Mon piètre odorat ne m’a jamais offert l’odeur du chamois. Quelle est-elle ?

  1. Le chamois ouï

Celui de Fessole broute tranquillement et silencieusement, mais il me revient quelques rencontres sonores, où un sifflement signalait l’alerte de l’animal. Je pense bien avoir été surpris de ce cri, que je n’aurais pas imaginé comme venant de cette bête.

  1. Le chamois tueur ?

Un autre son est celui des pierres qu’il fait bouger dans l’éboulis. Avec parfois l’impression qu’il voudrait m’en faire tomber dessus, l’animal !

  1. Mon premier chamois

Je ne me souviens plus de mon premier chamois. Je suppose qu’il n’était pas glorieux, sans doute quelques points observés de très loin sur la montagne d’en face… En revanche, ma mémoire est marquée par une rencontre forte, entre falaises, éboulis et névé, par un temps menaçant, à une époque où l’animal était encore bien rare.

  1. Le chamois historique

Parce que ce chamois banal d’aujourd’hui est un miraculé.

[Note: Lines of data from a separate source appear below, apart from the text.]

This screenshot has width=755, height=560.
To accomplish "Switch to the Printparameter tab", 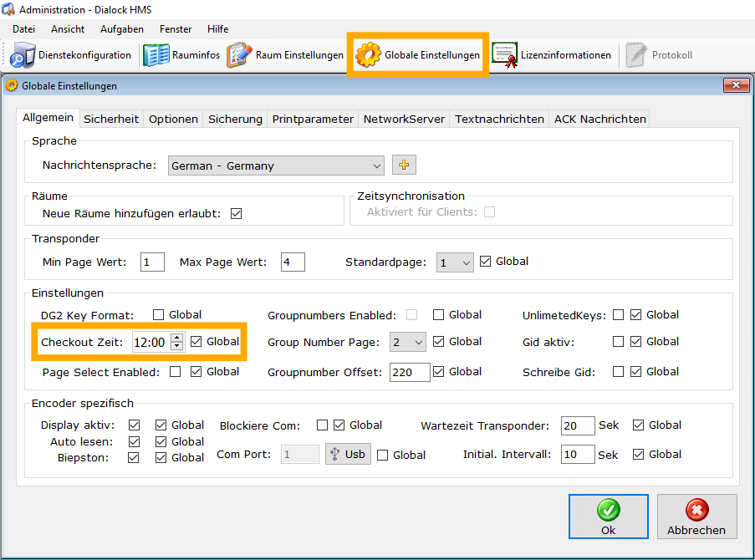I will 313,119.
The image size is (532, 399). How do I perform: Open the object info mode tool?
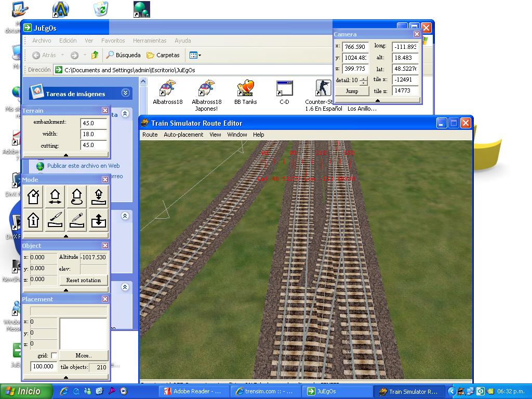[x=33, y=220]
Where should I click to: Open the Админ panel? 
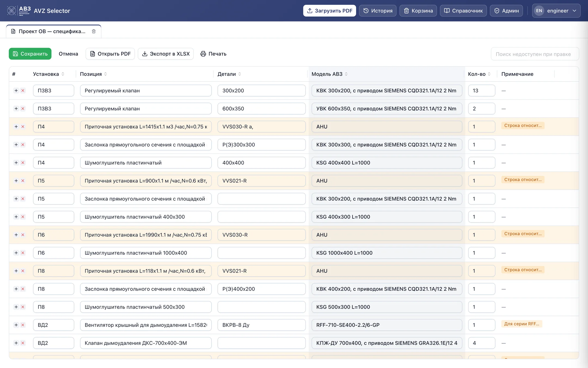point(506,11)
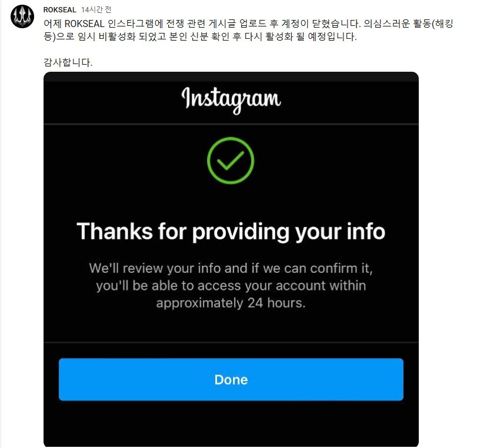The width and height of the screenshot is (497, 448).
Task: Click the line 'We'll review your info and if we can confirm it,'
Action: coord(231,268)
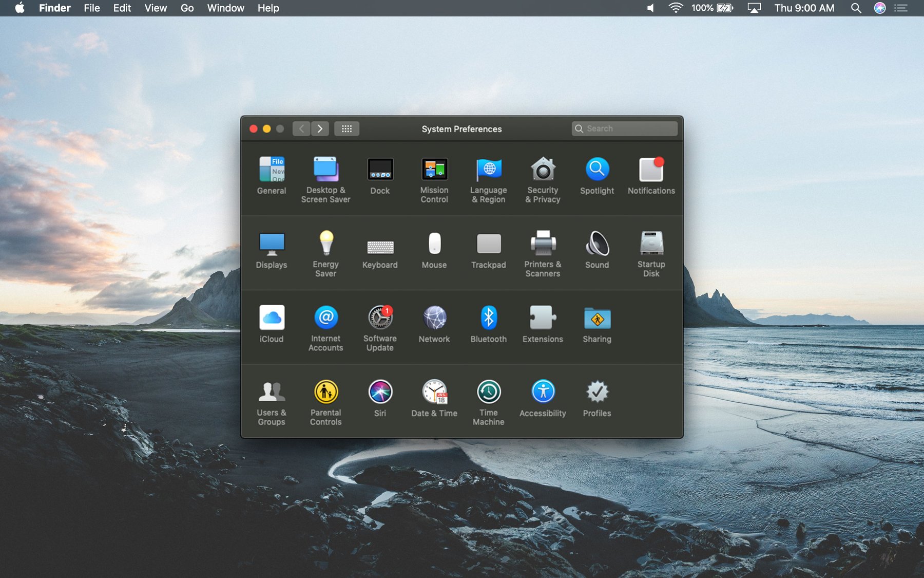This screenshot has height=578, width=924.
Task: Open Notifications preferences
Action: (x=651, y=170)
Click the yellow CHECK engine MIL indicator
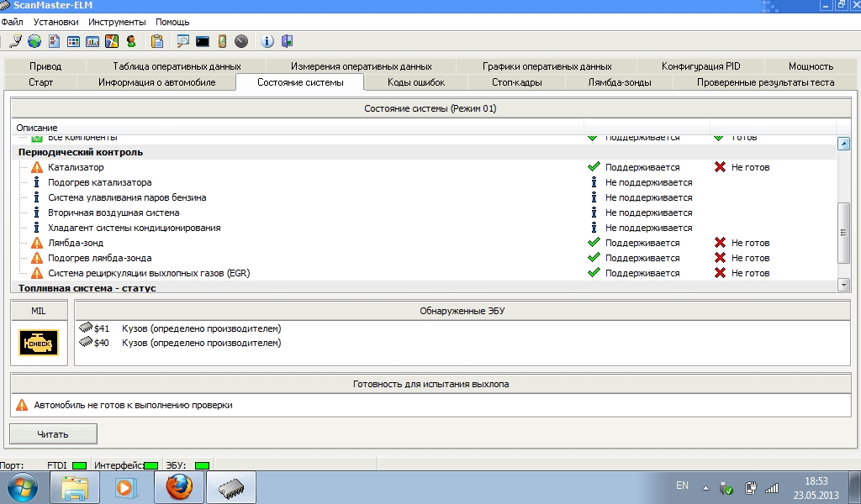Image resolution: width=861 pixels, height=504 pixels. [x=39, y=344]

En 1874, Alpinus disait que « le massif de Villard-de-Lans, qui n’est autre chose que le chaînon de la Chartreuse prolongé, n’en nourrit plus un seul ; et pourtant il a des montagnes admirablement disposées pour ce bel animal. Mais ce pays est en proie, comme tant d’autres, à la lèpre de la possession et de la jouissance directe par la commune. »

Depuis, la population humaine de la montagne a diminué, la chasse a été contrôlée, des réintroductions ont été menées… et le chamois est devenu ce compagnon habituel et sympathique de nos randonnées.

  1. Le chamois préhistorique

Il n’y a pas de chamois à Chauvet ou Lascaux ; je ne sais pas pourquoi. Pourtant, depuis 400 000 ans ou plus, nos ancêtres chassaient déjà cet animal, comme en témoignent divers gisements pyrénéens, alpins ou ardéchois. D’après les généticiens, cette espèce est arrivée dans nos contrées depuis l’Himalaya, en plusieurs flux liés aux glaciations. Le fameux chamois de Chartreuse, jadis considéré comme une sous-espèce, serait avec l’Isard des Pyrénées et le chamois des Abruzzes, le témoin d’une souche ancienne de l’espèce, disparue du reste des Alpes suite à l’arrivée d’une race plus compétitive.

  1. Le chamois géographique

De la balade dans le temps, je passe à la balade dans l’espace, aux chamois vus ici ou là dans d’autres régions, participant à d’autres paysages. Et puis, le chamois est, ne l’oublions pas, l’antilope européenne, et mon esprit se prend à le comparer à d’autres souvenirs d’antilopes, pronghorn américains, impalas ou koudous africains… c’est une grande famille, et la parenté de ses membres ne frappe pas les yeux.

  1. La famille secrète du chamois

Le chamois est moins sérieux qu’il n’y parait, et proche parent du dahu. Son masque noir me laisse perplexe ; son utilité m’est inconnue et il le rapproche du blaireau, de la mésange à longue queue et du ratel africain, composant la famille méconnue des « faces rayées ».

  1. Le chamois fantasmatique

Une randonnée hivernale, dans la neige et le plein brouillard. Soudain, je me trouve nez à nez, à quelques mètres, avec deux gros animaux en pleine course vers moi. Mon instinct me dit : « des ânes » ! me laissant pour le moins interloqué. Naturellement, l’âne, c’était moi et les animaux n’étaient que deux chamois aussi surpris que moi, grossis à mes yeux par la loupe du brouillard.

Bon, je sens que je m’égare et je n’irai pas chercher aujourd’hui les chamois suivants au fond mon esprit. Ces 21-là suffisent à donner à l’animal une belle épaisseur et à expliquer amplement le bonheur de la rencontre de celui de Fessole. Vivement le prochain !

[1] Si vous-même faites des observations intéressantes, merci de les communiquer à : http://www.faune-isere.org/

[2] Données tirées de Bernard Fischesser. La vie de la montagne. Ed le Chêne, 1983.

[3] Philippe Géluck. Ma langue au chat.